Quicken allows you to add a variety of account types for managing your finances and tracking your net worth. Quicken categorizes your financial accounts into four categories, spending & savings accounts, investing and retirement accounts, property and asset accounts and loan and debt accounts. Let's review each of these account categories in detail to give a detailed overview of the account types that are possible to track in Quicken. Spending and savings accounts are those primary accounts that you use for every day transactions. These include bank accounts, such as checking accounts or savings accounts, credit card and line of credit accounts, money market accounts or even cash accounts.
A cash account is exactly what it sounds like. A place to keep track of any cash that you use for everyday spending. For many people, tracking these everyday spending accounts is their primary use of Quicken. Investing and retirement accounts are those accounts that you use for your long-term investments. These include brokerage accounts, 401(k) or 403(b) accounts, individual retirement accounts or Keogh plan accounts, 529 education savings accounts, and even single mutual fund accounts. Now brokerage accounts include most investment account types.
Brokerage accounts can hold one or more securities such as stocks, bonds, or mutual funds, with or without an associated cash management or money market fund. If you hold your investments at a large brokerage firm like Charles Schwab, Vanguard, or Fidelity, you'd want to add a brokerage account. Brokerage accounts also include accounts such as employee stock plans, employee stock option grants, or employee stock purchase plans. In addition, you'd also add a brokerage account if you wanted to track a single mutual fund that you've invested in, variable or fixed annuities, real estate investment trusts, or unit trusts.
Just to add the appropriate number of shares and price and periodically update the security prices. 401(k) or 403(b) accounts are employer sponsored retirement plans. Contributions to these accounts are tax deferred, and employer may make matching contributions. Quicken can track your holdings whether or not your statement shows transaction level detail. IRA or Keogh plan accounts are individual retirement accounts and IRA type accounts including traditional IRAs, Roth IRAs, SEP or Self Employed Person IRAs, simple IRAs, education IRAs, Cloverdell ESAs or Keogh plans.
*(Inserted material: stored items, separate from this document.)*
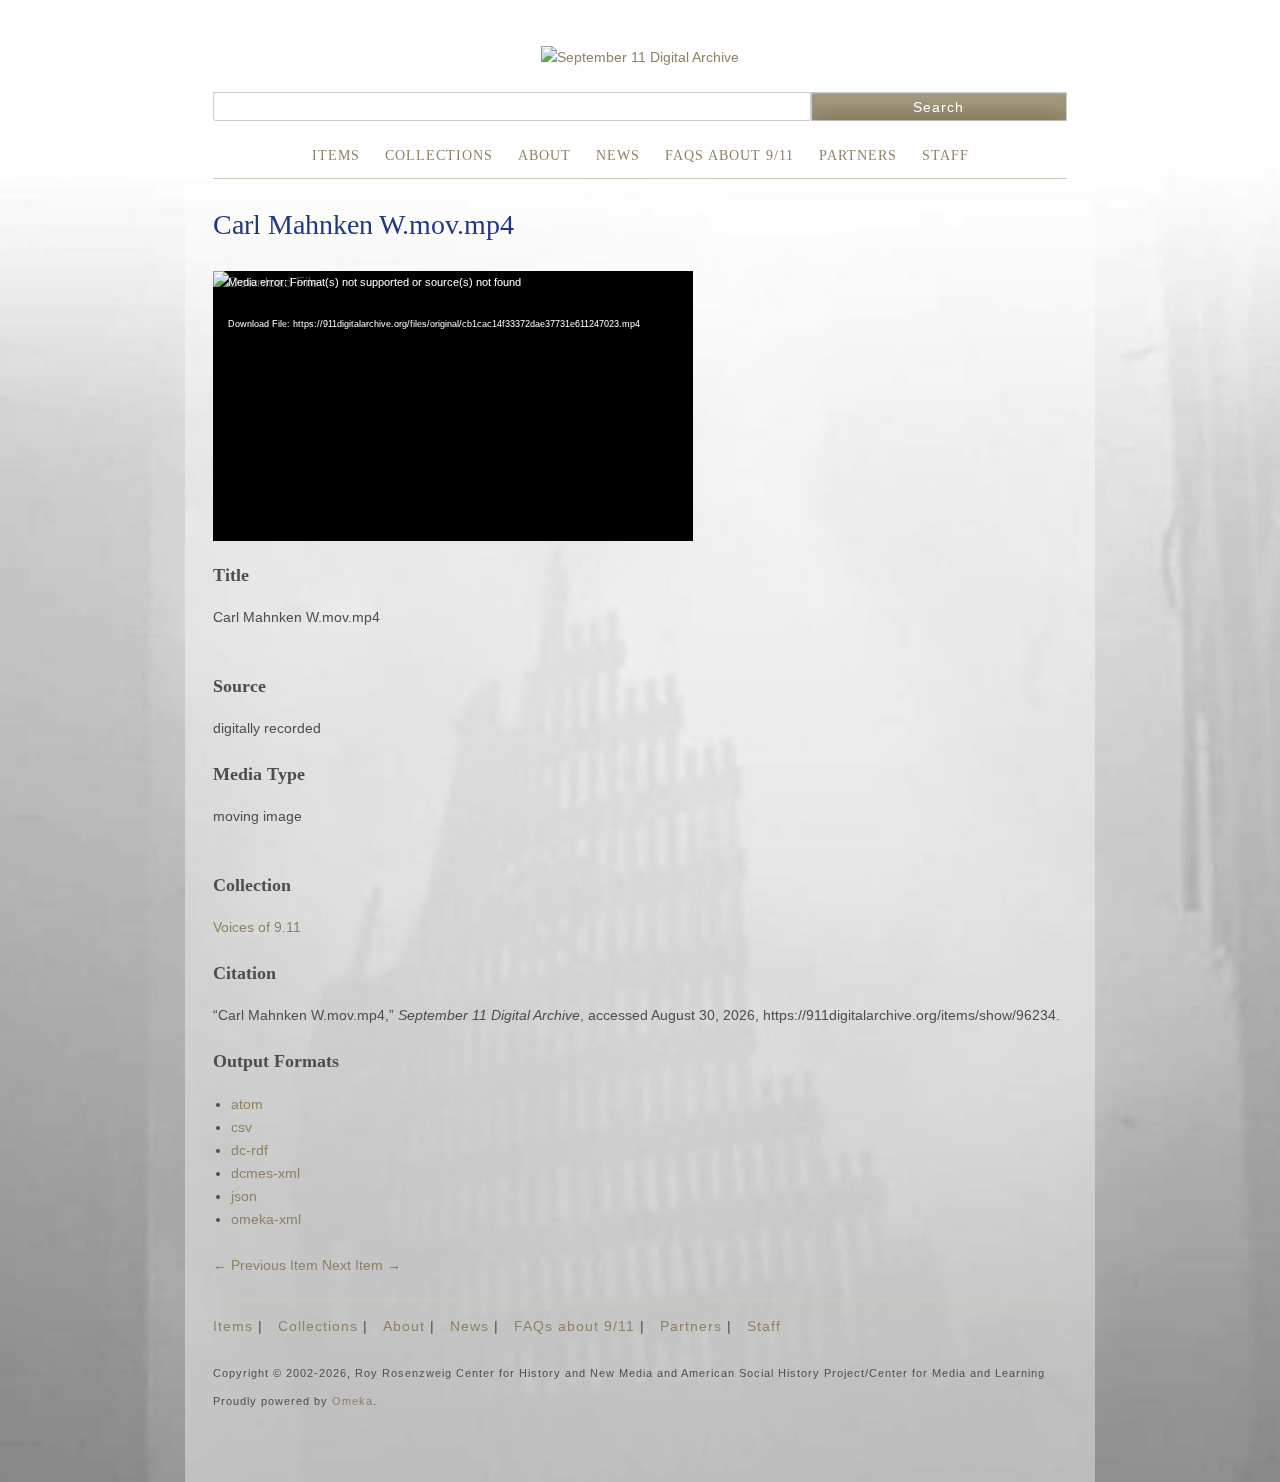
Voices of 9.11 (257, 927)
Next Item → (361, 1265)
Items (336, 155)
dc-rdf (249, 1150)
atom (247, 1104)
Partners (858, 155)
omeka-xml (266, 1219)
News (618, 155)
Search (938, 107)
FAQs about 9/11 (729, 155)
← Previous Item (265, 1265)
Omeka (352, 1401)
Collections (439, 155)
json (244, 1196)
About (544, 155)
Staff (945, 155)
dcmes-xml (265, 1173)
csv (241, 1127)
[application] (453, 406)
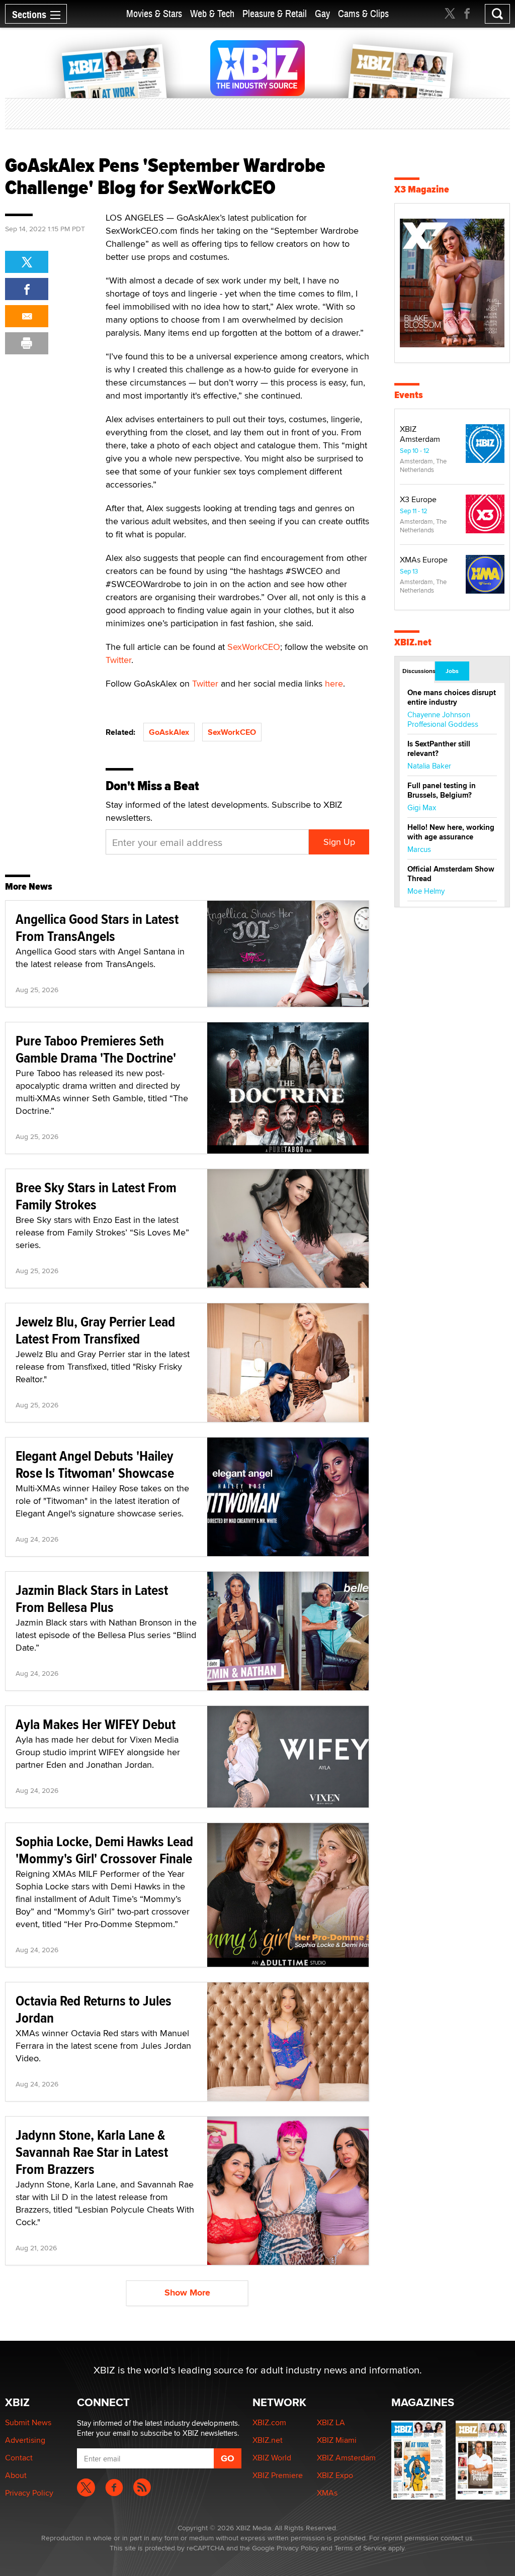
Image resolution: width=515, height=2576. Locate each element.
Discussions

529 plans are education savings accounts. When you add a 529 plan to Quicken, Quicken automatically marks the account as tax deferred. Property and asset accounts are used to track the value of property you own such as houses, vehicles, or valuable assets such as art, collectibles, or capital equipment. Quicken will help you track your appreciation and depreciation of the property or asset. These property and asset accounts are used by Quicken to help you accurately track your net worth. Quicken allows you to connect these property and asset accounts to an associated loan or debt account.
Loan and debt accounts are those accounts for the money that you owe. Quicken categorizes these accounts into loan accounts, home equity line of credit accounts and other liabilities. Lets take a minute to talk about each of these types of loan and debt accounts. A loan account is account such as a loan you take out to purchase a house, a vehicle, or any other type of loan you may take out from a bank. When you setup a loan, Quicken creates a loan account that shows the balance owed on the account and keeps that up to date by connecting to the loan account online.
A Home Equity Line of Credit or HELOC account can be linked to your house account to better affect your net equity. It helps you track a changing balance of withdrawals and payments. Another type of liability account are those informal liabilities you may have, such as money you've borrowed from friends or family that doesn't have an interest rate or term associated with it. An important thing to keep in mind, is that the more accounts you add to Quicken, the more closely Quicken reflects your true financial situation. This can assist you in short and long term financial planning.